防災バッグ「常備」は3割弱
各地に甚大な被害をもたらした2019年10月の台風19号の際は、スーパーマーケットやコンビニエンスストアでパンやおにぎり、カップラーメンなどが売り切れになった。
板橋区の藤原課長は「台風19号の時には、『何か食べられるものを』ということでスーパーの(陳列)棚からポテチもなくなりました。ポテチならある程度、家庭で保管しておけます。災害がなくても、おやつにするなり、食材に使うなりできます」と語る。食べた分を常に買い足すようにしておけば、非常食として一定量の備蓄ができ、賞味期限切れの心配も少ない。
ポテチに限らず、備えあれば憂いなしだが、サントリー食品インターナショナルが昨年1月に実施した「防災バッグ」(非常用持ち出し袋)に関する実態調査によると、自宅に防災バッグを常備している人は28.9%にとどまり、「常備していない」が66.3%と3分の2を占めた。

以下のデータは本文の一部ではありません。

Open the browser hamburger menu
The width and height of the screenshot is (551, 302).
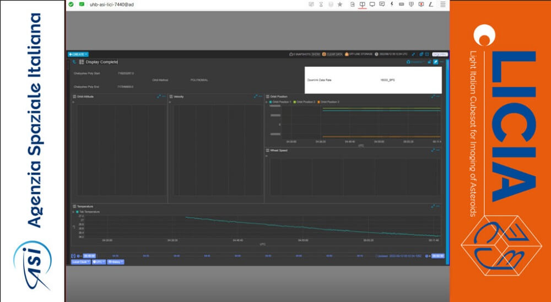tap(442, 4)
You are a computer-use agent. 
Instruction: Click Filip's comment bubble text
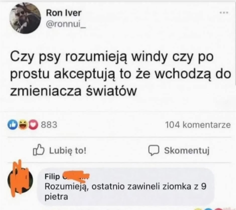coord(126,191)
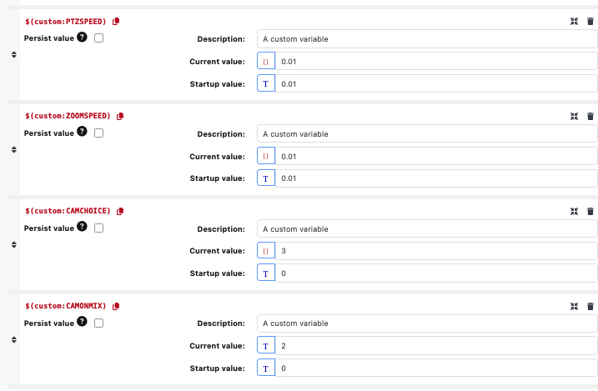Image resolution: width=598 pixels, height=391 pixels.
Task: Copy the ZOOMSPEED variable name
Action: (x=120, y=116)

防災バッグを「定期的に点検している」人はわずか13.4%。4人に1人が「点検や入れ替えはしていない」(25.0%)と回答した。防災バッグの中身については、3人に1人(33.0%)が期限切れのアイテムがあったとしており、多くの人が非常食を買っても気付いたときには賞味期限切れという事態を経験していることが分かる。
防災バッグに入れるものは、半数以上の人が「なるべく自分が日常で使っている、慣れ親しんだものを優先して選びたい」(53.9%)としており、災害後も「被災前に利用していた飲食物を口にしたい」と答えた人は61.6%に上った。理由は「慣れ親しんだものがあると安心できるから」。その意味では、日常の慣れ親しんだ食品を食べながら備えるローリングストックが災害時の「安心」につながる可能性がある。